The fight for the future of TikTok has pitted its Chinese parent company, ByteDance, and its American investors against foreign policy hawks who criticize its ties to China. The app is in talks with the Biden administration about new security measures, but so far there is no agreement and media investigations into TikTok have continued to turn up examples of privacy bugs.

Caught in the middle are government workers who, more than others, live at the whims of legislators. Federal employees have also been prime targets for hacking attempts, including a massive data breach revealed in 2015 that officials attributed to China.

It’s unclear if any federal agency is enforcing the latest ban related to government-owned devices. The No TikTok on Government Devices Act gave the White House Office of Management and Budget 60 days to come up with guidelines, and it has about a month before that deadline. The office declined to comment.

The office of Sen. Josh Hawley, R-Mo., who sponsored the new law, did not respond to a request for comment on how it will be enforced. This week, he revived legislation proposing a complete national ban on TikTok.

It’s not known precisely how many federal workers use TikTok, but certain hashtags show the breadth of its popularity. In addition to #mailtok, there is #rangertok, #foreignserviceofficer, #borderpatrolagents and others for different jobs and agencies.

John Sullivan said he had never posted on TikTok until last summer when he was working for the US Forest Service in Colorado’s Arapaho National Recreation Area.

“I’m 35 years old, so I don’t know anything about TikTok,” he said. (TikTok doesn’t publish exact data on the ages of users, but it has long been skewed toward the young.)

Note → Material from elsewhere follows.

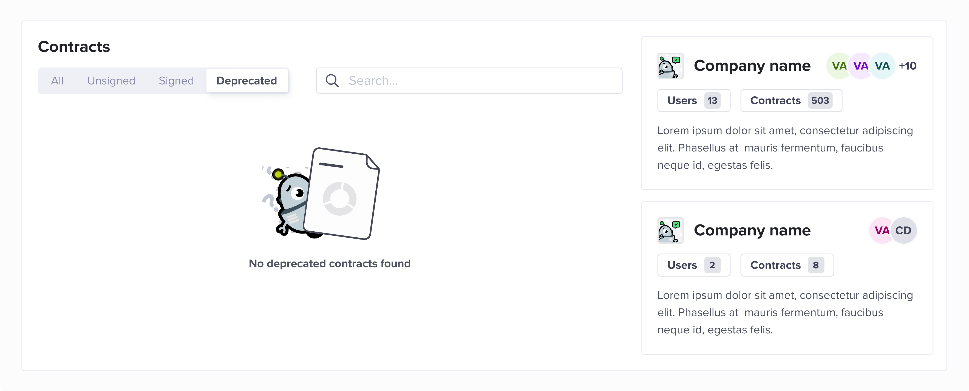Click the teal VA avatar

point(882,66)
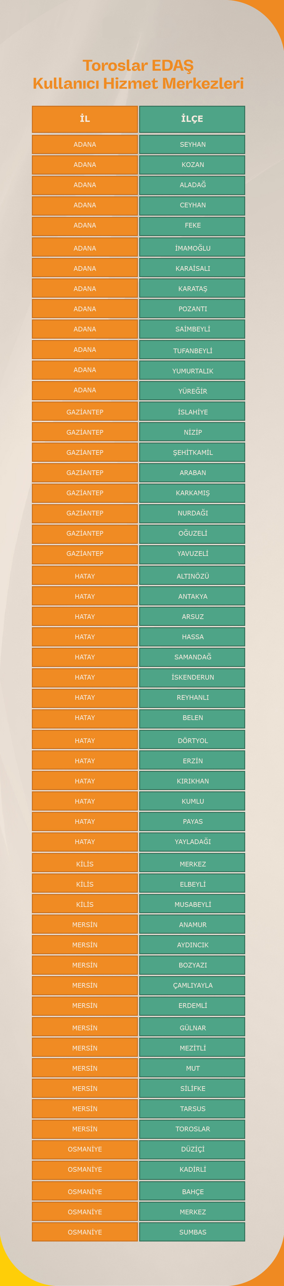Click the POZANTI district cell
284x1286 pixels.
tap(192, 309)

Then one slow day, a 22-year-old colleague suggested recording a video and together they created an educational message about the dangers of toxic algae found in Colorado. Sullivan used a cucumber as a pointing device and began calling himself the Cucumber Ranger.

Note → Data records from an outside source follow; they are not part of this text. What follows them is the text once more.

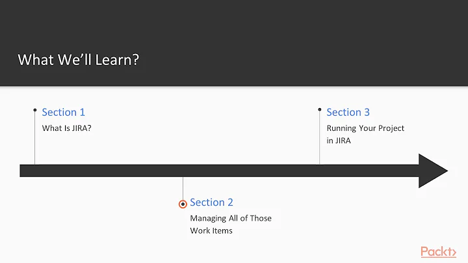Select the Section 1 heading
This screenshot has width=468, height=263.
pyautogui.click(x=64, y=112)
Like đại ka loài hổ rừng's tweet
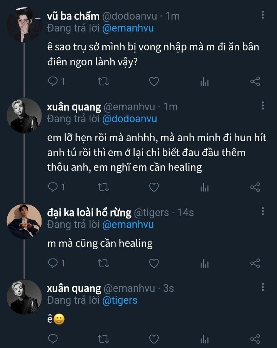 [154, 263]
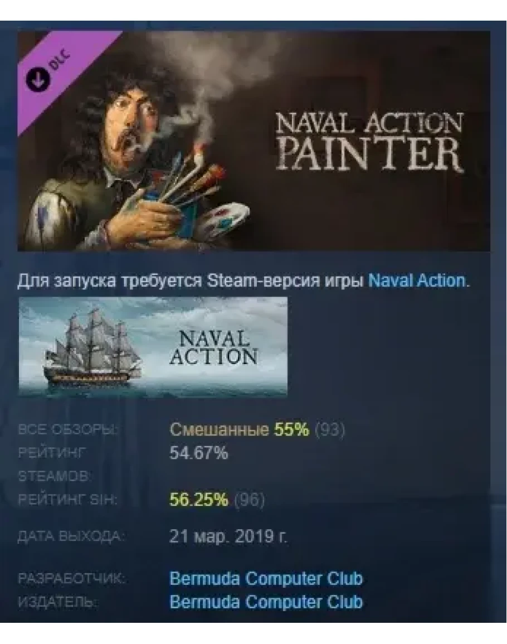Image resolution: width=507 pixels, height=644 pixels.
Task: Open the Naval Action base game banner
Action: [x=153, y=347]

“Every time we had some free time, we would go around, I would put on my uniform and cap, we would go out and shoot a video. Our job was recreation, and a lot of it was informing the public,” she said.

Sullivan said they used their personal phones and were careful not to use hashtags that implied endorsement by the Forest Service. But the hashtag #rangertok shows that he has a lot of company among federal employees. (The hashtag has 40 million views on TikTok, though many of those are from videos posted by state and local park rangers.)

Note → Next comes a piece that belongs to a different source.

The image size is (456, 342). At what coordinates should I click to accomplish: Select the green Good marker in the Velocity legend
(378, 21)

The government is well practiced in banning technology when it comes to hardware, such as telecommunications components made by the Chinese company Huawei, or software if it is highly specialized, as in the aerospace industry.

But banning a social media app is a different project, especially when it’s available in a web browser.

Many videos of government workers are informative and provide experience outside of the usual channels—for example, a postman explaining why a house might get jumped on a delivery route if a vehicle is clogging a mailbox. Others offer advice on how to apply for federal jobs that are hard to get, even in the Foreign Service.

Public relations staff at some federal agencies said they had no plans to interfere with what federal workers were doing on their own.

“Those TikTok users are speaking in their personal capacity,” said Emma Duncan, a spokeswoman for the Federal Aviation Administration, which employs air traffic controllers.

Sullivan, who worked at the Forest Service, said he enjoyed using TikTok and might use it again for future government work, but said it wouldn’t be a big loss for him if he faced restrictions. He said that he remembers the heyday of MySpace.

“At first, it would be a loss, but the way I see social media working, a few months from now, a new social media app would take its place,” he said.